By Wolfgang Munchau, Financial Times, 12 September 2011
The two real options for a resolution of the eurozone crisis came into full conflict last week. The first is a common eurozone bond. The second is a monetisation of national debt through the European Central Bank. Angela Merkel rejects the former. Europe’s central bankers reject the latter. Jürgen Stark, a member of the European Central Bank’s executive board, rejects both, and last week resigned in protest. Along with other conservative economists, he is advocating a third way, adjustment through depression – the simultaneous deleveraging of the private and public sector debt.
As an advocate of eurozone bonds, I have to admit their prospect looks grim after last week’s ruling of the German constitutional court. The court upheld the European financial adjustment facility, the crisis mechanism. This was, undoubtedly, good news. But after I read the whole ruling, which ran to 29 tightly written pages, I realised that this judgement was not a victory for the eurozone at all. On the contrary, it categorically rules out any policy option beyond what has been agreed so far. I cannot see how it can be consistent with the survival of the eurozone, given the policies of member states and the ECB.
Much of the language in this document is opaque constitutional jargon. But on the issues that matter, the ruling is surprisingly, and depressingly, clear. It says the German government must not accept permanent mechanisms – as opposed to the EFSF, which is temporary – with the following criteria: if they involve a permanent liability to other countries; if these liabilities are very large or incalculable; and if foreign governments, through their actions, can trigger the payment of the guarantees.

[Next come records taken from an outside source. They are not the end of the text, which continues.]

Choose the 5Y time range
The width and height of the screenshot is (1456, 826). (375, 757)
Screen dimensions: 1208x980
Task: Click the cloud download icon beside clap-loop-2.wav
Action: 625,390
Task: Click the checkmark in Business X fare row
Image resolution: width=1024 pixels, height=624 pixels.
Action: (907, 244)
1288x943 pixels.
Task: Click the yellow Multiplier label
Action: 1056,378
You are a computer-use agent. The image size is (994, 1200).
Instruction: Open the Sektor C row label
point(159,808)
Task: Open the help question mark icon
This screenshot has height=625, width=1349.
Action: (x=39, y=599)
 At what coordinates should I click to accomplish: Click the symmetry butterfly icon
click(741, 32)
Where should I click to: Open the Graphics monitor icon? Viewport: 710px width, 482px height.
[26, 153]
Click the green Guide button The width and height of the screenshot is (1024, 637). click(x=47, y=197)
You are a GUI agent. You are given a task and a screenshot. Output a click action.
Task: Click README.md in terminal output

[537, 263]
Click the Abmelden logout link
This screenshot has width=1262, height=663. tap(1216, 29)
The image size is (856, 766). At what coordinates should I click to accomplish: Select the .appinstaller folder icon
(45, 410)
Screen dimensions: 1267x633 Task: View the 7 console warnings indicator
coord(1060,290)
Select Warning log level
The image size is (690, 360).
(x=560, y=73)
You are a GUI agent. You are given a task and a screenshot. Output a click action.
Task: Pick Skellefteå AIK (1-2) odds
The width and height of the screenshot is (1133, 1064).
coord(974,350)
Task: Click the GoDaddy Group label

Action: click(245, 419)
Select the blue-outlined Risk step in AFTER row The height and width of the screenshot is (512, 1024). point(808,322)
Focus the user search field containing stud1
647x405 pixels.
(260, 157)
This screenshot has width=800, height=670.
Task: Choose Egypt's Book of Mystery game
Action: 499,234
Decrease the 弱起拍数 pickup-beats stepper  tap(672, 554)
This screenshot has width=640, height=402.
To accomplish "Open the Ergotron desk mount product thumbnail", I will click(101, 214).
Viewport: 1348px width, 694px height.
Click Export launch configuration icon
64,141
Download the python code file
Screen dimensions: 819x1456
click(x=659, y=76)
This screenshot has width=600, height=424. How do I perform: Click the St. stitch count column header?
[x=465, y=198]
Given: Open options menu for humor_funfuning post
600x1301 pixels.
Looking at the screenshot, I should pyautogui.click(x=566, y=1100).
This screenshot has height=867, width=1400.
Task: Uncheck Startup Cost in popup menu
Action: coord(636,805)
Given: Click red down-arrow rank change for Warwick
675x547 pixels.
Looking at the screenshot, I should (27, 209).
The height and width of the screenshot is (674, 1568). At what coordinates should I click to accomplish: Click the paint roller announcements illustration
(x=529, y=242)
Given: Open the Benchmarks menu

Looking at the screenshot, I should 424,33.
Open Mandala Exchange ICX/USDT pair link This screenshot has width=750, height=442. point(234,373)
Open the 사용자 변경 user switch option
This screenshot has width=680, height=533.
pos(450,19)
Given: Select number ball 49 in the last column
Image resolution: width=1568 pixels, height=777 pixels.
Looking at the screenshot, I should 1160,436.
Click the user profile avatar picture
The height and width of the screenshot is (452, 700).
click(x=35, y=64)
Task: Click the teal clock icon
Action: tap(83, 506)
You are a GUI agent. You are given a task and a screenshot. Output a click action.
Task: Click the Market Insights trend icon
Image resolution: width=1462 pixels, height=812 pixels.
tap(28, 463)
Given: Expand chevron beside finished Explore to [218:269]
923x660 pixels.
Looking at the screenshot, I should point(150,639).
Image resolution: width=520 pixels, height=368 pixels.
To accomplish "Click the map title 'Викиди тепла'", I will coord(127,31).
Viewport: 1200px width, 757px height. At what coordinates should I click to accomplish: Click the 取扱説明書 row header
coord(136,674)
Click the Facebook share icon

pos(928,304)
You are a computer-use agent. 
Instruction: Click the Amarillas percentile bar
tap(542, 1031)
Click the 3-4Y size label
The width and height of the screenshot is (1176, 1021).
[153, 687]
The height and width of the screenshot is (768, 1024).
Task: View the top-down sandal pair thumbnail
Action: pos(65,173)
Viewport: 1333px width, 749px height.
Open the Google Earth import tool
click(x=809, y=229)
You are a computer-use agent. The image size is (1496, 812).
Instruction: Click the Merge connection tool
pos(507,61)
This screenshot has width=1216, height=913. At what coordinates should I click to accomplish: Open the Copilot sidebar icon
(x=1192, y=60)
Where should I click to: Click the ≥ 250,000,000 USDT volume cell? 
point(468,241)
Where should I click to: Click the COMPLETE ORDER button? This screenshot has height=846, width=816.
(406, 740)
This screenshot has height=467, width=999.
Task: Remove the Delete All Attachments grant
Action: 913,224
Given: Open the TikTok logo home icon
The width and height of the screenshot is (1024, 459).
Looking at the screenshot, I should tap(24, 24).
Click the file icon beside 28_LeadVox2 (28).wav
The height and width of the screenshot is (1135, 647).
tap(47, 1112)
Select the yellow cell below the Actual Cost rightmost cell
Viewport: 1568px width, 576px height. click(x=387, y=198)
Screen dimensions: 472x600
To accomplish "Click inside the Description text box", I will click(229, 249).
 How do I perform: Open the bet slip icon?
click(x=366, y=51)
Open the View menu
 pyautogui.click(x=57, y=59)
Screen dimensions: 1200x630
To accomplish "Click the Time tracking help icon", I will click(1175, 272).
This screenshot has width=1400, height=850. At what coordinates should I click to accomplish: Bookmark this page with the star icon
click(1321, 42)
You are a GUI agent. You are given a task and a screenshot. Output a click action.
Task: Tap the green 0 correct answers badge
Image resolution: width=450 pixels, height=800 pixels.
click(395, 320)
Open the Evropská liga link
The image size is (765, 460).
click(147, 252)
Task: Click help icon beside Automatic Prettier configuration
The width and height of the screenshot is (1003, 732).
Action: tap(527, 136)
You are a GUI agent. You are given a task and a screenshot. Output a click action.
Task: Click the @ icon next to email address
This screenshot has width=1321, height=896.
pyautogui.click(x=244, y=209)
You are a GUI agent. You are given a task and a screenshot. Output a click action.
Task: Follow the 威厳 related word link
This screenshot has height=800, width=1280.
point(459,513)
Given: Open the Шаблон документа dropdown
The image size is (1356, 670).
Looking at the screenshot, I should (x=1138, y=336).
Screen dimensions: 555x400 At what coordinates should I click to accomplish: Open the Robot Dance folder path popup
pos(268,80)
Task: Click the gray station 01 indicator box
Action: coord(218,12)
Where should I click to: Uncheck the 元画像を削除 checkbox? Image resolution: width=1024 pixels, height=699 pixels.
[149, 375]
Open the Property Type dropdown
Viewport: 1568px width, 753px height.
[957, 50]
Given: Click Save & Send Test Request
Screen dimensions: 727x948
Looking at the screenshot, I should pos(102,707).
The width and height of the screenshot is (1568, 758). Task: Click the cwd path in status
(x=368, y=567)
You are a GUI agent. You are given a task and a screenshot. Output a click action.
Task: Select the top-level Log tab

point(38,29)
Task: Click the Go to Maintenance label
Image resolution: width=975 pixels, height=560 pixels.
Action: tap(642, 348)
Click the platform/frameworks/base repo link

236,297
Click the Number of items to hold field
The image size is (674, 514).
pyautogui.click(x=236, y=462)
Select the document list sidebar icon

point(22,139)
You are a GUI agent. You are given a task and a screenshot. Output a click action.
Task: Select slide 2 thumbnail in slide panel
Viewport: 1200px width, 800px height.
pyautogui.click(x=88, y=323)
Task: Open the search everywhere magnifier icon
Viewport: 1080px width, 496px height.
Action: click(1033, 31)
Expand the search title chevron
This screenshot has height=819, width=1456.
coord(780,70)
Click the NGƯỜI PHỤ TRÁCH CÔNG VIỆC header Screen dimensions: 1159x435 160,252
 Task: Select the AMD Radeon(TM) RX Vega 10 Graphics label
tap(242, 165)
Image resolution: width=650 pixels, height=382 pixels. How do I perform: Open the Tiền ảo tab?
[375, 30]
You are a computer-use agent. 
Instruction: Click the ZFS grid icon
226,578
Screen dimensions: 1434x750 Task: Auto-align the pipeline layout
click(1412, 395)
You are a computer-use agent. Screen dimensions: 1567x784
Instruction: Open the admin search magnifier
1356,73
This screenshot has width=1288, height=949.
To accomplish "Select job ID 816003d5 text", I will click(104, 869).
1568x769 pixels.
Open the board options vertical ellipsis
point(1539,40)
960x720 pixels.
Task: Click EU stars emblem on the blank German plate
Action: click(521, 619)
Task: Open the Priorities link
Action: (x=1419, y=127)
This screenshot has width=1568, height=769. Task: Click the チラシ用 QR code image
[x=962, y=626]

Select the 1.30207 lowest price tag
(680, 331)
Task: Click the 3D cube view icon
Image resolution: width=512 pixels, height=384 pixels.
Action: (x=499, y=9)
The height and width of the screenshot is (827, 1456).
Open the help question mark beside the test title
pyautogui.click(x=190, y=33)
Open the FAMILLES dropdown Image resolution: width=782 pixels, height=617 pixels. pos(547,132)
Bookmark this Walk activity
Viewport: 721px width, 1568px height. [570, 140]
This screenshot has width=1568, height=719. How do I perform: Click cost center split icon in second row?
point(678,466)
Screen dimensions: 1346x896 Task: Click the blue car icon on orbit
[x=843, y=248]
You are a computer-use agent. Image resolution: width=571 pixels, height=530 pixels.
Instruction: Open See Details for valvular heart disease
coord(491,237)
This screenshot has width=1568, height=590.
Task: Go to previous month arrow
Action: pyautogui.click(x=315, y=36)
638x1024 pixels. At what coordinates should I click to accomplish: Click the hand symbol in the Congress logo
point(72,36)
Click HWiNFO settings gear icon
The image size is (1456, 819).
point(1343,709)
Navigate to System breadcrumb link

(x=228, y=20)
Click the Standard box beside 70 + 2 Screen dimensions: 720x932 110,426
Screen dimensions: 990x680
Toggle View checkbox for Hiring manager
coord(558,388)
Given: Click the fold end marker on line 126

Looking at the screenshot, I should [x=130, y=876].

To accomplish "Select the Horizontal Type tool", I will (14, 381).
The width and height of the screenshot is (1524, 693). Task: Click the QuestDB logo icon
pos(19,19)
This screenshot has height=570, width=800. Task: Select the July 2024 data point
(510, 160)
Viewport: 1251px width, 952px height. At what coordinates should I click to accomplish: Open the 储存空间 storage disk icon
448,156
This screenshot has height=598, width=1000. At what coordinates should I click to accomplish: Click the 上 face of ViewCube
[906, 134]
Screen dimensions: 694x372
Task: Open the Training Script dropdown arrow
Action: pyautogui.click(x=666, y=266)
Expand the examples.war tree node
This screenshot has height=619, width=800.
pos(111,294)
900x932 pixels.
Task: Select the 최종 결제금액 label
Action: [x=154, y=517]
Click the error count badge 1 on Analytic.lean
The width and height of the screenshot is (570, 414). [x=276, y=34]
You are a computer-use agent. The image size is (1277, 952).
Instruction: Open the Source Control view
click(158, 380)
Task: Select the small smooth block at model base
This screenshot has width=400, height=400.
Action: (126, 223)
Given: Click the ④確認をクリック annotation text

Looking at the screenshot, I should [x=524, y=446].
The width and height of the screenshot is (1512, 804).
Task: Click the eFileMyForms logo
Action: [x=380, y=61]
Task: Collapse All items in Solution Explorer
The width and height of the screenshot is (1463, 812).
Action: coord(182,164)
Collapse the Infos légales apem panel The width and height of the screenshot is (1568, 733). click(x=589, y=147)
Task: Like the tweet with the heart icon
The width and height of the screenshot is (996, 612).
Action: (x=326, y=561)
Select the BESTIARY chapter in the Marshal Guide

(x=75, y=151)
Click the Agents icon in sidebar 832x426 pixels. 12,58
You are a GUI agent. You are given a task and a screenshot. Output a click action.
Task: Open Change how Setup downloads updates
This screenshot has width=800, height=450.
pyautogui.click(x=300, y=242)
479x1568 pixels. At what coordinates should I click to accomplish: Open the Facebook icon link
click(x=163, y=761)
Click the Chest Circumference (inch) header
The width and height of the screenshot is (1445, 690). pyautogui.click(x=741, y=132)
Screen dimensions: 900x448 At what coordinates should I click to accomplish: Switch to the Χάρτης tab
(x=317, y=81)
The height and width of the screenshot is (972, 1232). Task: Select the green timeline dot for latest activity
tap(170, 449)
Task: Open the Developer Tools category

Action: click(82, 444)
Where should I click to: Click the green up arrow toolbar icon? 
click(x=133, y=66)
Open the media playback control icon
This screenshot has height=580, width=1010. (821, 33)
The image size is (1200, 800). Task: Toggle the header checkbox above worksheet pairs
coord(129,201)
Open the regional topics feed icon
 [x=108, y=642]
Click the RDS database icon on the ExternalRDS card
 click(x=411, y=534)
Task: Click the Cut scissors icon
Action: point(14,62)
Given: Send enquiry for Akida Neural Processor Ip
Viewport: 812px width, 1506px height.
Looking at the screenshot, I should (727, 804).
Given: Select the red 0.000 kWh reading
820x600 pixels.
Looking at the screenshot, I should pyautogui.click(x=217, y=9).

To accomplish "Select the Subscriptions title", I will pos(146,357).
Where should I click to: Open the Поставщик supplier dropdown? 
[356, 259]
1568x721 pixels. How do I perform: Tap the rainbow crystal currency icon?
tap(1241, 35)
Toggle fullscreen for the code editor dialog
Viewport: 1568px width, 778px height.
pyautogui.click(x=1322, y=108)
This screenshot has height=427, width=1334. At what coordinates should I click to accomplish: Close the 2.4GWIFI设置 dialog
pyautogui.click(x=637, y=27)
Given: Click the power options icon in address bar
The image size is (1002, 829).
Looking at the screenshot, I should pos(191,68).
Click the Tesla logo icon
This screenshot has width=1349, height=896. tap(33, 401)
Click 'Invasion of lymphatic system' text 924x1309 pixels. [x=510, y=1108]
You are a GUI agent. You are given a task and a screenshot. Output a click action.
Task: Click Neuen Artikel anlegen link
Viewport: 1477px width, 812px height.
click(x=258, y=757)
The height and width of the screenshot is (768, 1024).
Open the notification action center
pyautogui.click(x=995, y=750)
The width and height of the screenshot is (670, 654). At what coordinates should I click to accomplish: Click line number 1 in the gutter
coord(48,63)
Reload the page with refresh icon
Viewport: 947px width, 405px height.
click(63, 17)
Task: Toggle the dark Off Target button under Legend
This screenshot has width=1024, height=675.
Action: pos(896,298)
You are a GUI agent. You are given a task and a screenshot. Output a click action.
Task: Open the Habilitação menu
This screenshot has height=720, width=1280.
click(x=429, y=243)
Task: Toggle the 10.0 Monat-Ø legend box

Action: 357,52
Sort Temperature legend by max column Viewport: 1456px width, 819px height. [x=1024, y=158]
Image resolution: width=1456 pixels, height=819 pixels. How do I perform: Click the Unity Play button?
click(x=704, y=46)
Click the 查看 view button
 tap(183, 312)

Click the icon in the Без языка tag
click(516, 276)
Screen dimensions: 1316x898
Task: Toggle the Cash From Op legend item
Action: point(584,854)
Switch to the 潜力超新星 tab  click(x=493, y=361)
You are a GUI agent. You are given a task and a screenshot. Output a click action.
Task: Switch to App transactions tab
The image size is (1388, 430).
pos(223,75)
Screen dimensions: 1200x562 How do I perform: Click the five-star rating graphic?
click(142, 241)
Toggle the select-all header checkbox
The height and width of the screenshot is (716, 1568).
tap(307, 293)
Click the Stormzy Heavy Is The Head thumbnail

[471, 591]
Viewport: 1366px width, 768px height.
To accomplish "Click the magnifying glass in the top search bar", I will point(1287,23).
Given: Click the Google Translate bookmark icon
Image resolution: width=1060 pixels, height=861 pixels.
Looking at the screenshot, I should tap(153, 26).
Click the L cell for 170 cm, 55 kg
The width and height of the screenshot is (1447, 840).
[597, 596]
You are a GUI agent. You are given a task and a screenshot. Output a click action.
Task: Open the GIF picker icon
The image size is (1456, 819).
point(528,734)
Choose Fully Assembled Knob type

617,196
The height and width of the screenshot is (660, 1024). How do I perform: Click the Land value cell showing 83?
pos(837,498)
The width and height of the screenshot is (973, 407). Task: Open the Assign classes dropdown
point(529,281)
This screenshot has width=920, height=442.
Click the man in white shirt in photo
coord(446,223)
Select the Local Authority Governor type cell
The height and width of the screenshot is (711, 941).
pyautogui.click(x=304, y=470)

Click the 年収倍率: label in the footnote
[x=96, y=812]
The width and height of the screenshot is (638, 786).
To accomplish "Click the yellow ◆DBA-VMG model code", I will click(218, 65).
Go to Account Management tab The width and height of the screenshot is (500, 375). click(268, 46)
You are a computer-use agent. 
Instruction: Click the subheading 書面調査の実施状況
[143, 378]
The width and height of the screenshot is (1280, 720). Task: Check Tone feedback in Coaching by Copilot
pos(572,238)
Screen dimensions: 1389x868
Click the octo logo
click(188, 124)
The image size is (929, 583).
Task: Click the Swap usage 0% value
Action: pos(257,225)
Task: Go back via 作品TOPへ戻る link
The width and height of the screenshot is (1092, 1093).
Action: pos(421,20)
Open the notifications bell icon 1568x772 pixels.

If I were a plaintiff in this case, I would regard that statement as an open invitation by the court to bring a new case against the European stability mechanism.
The ESM will be the permanent successor to the EFSF from 2013. It fulfils a good subset of those conditions. The justices ruled with a seven to one majority in this case, but later said it was a close decision. If the plaintiffs were to bring a much more focused case against a more ambitious mechanism, they might stand a better chance.
If the ESM is a borderline case under German constitutional law, there can be no such doubt about a eurobond. The court’s verdict leaves me no alternative but to conclude they are indeed unconstitutional.
Moreover, you cannot get around this unfortunate fact with an ingenious combination of eurocratic trickery and financial engineering. The court, quite cleverly, did not mention eurobonds. It talked about liabilities. The Bundestag is not precluded from giving money to Greece, but it cannot empower a third party, such as the EFSF or ESM, let alone a hypothetical European Debt Agency, from usurping sovereign power. Sovereignty can be delegated in small slices, but not permanently.
A eurobond is, of course, a permanent mechanism. It also involves a permanent loss of control. Its size is very likely to be substantial. There would not be any point in issuing a small eurobond – it would not resolve the crisis. And unless member states were to transfer some of their sovereignty to Brussels, all the inherent risks in the structure would come from non-compliance by national governments or parliaments. In other words, a eurobond perfectly matches the conditions set by the constitutional court for an arrangement that violates the German constitution.
What if the EU decided to create a fiscal union after all? The constitutional court already decided in its ruling on the Lisbon Treaty that this is not possible either. A fiscal union would require a referendum, in which the German electorate would decide to abolish the sovereign German state, and transfer sovereignty from Berlin to Brussels. Suffice to say, that this is not very likely to happen. So we have an impasse. No matter how you organise a future fiscal space in the eurozone, it will either be meaningless, or infringe the German constitution.
Moreover, the political hurdles have also gone up recently. Angela Merkel has ruled it out so forcefully that she cannot turn her back on this promise. Even the leaders of the opposition, who are more sympathetic to the idea, would find themselves constrained by the ruling.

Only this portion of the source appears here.